### What is required
Set down, unchanged, the passage in the excerpt below on clocks and time that runs between "So, the correct" and "is always distance.)", inclusive.

___ Extract provided ___

He is saying that a clock only _measures_ time; a clock is not time and does
not define time. I agree with this.

He is not saying celestial bodies are better clocks than atomic clocks.
Because all clocks are oscillators. 'Time' is measured with an oscillator.*
This oscillator can be a clock, celestial bodies, or atomic oscillators. They
are oscillators with different oscillating mechanism and different periods.

As he says, time is "manifest in motion" and what these oscillators measure is
motion. We define the motion of the oscillator to be our unit motion and
measure the other motion.* The count of oscillations is called 'time' but
nothing about philosophical or physical time is revealed by these measurements
of motion.

That's why I said that Einstein, like all physicists, reifed 'time'. He thinks
clocks (oscillators) define and measure something called 'time'.

So, the correct way to state the relationship between gadgets we call clocks
and 'time' is this: We don't know something called 'time' other than motion.
Clocks are oscillators and they are used as unit oscillators to count how many
times the motion to be measured occurs in the unit motion of the oscillator.
What is measured is distance, ie. distance covered in unit motion of the
oscillator.

(Motion cannot be measured. What is measured is always distance.)

I’m not sure what he means when he says that time “is naturally fixed.”

* What is measured is distance, not time and not motion.

___ Listed records ___

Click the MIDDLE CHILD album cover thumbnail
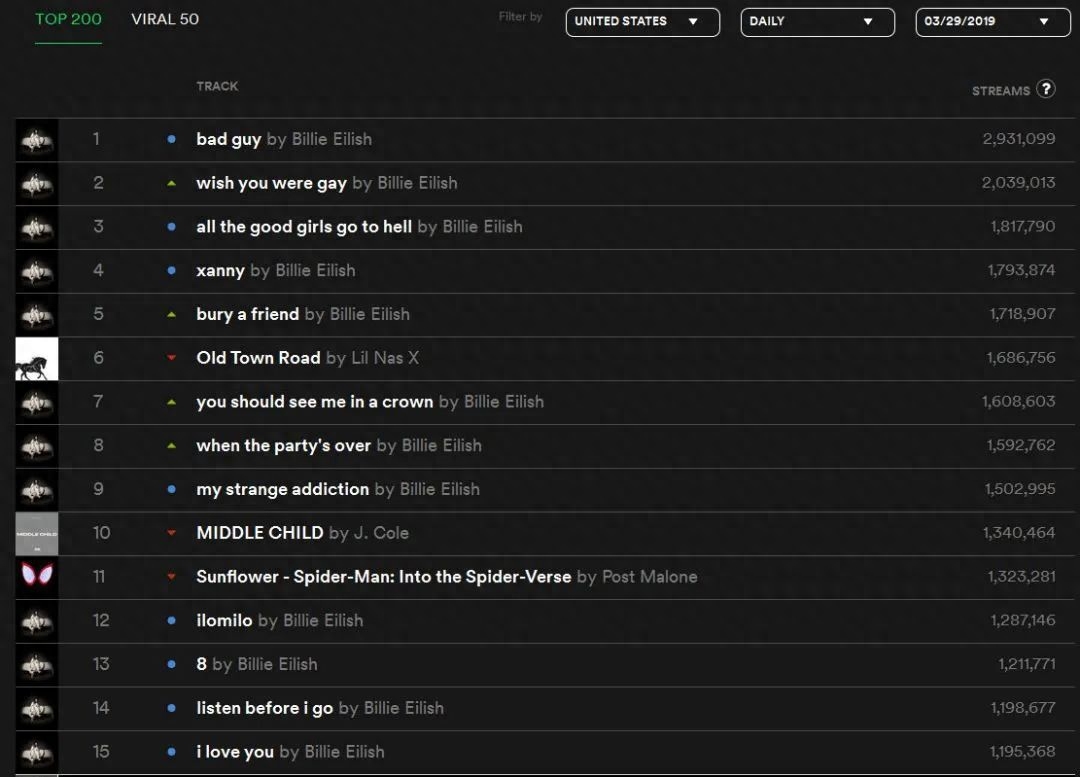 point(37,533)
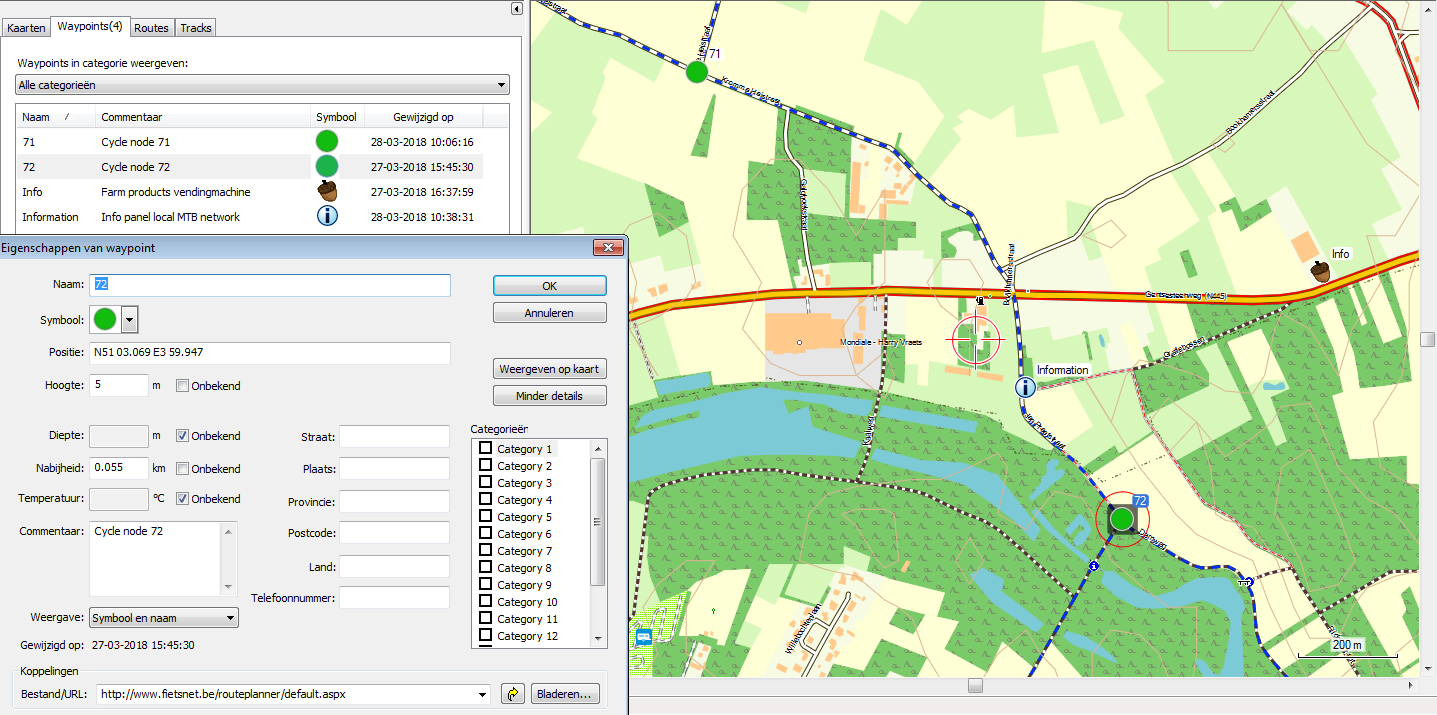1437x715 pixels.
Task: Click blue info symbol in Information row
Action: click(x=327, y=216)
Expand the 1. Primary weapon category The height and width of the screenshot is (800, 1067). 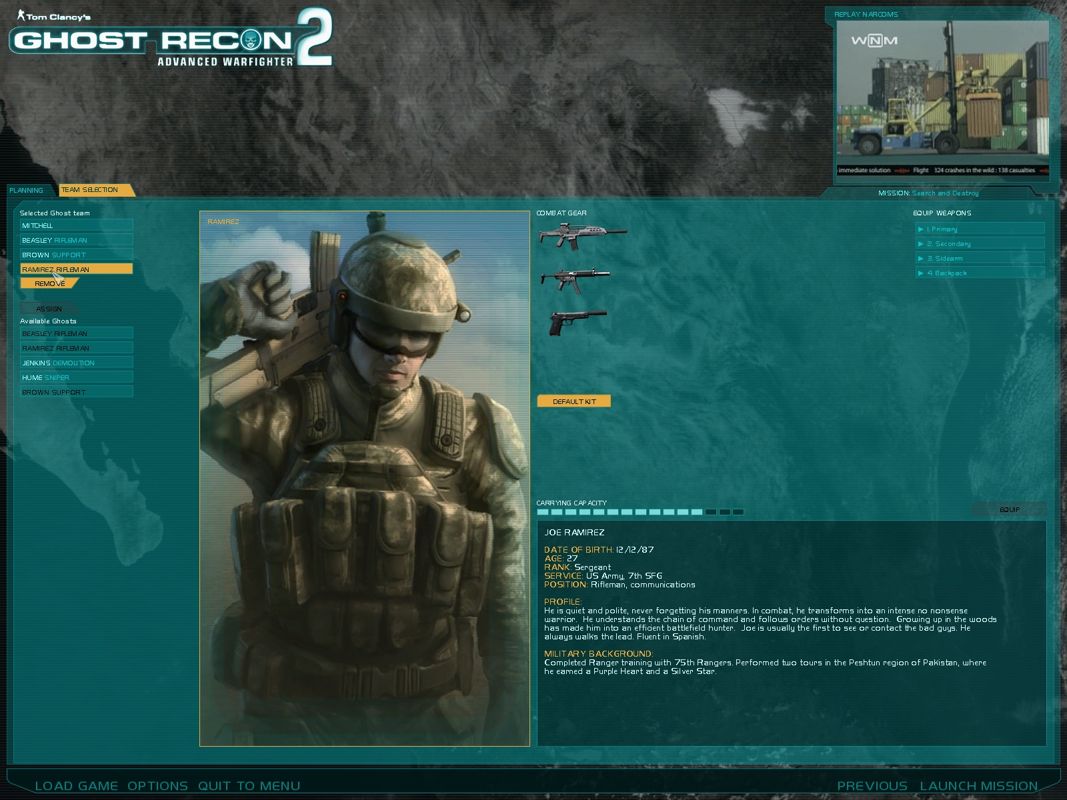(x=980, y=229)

___

### Exercise solution
So, the correct way to state the relationship between gadgets we call clocks
and 'time' is this: We don't know something called 'time' other than motion.
Clocks are oscillators and they are used as unit oscillators to count how many
times the motion to be measured occurs in the unit motion of the oscillator.
What is measured is distance, ie. distance covered in unit motion of the
oscillator.

(Motion cannot be measured. What is measured is always distance.)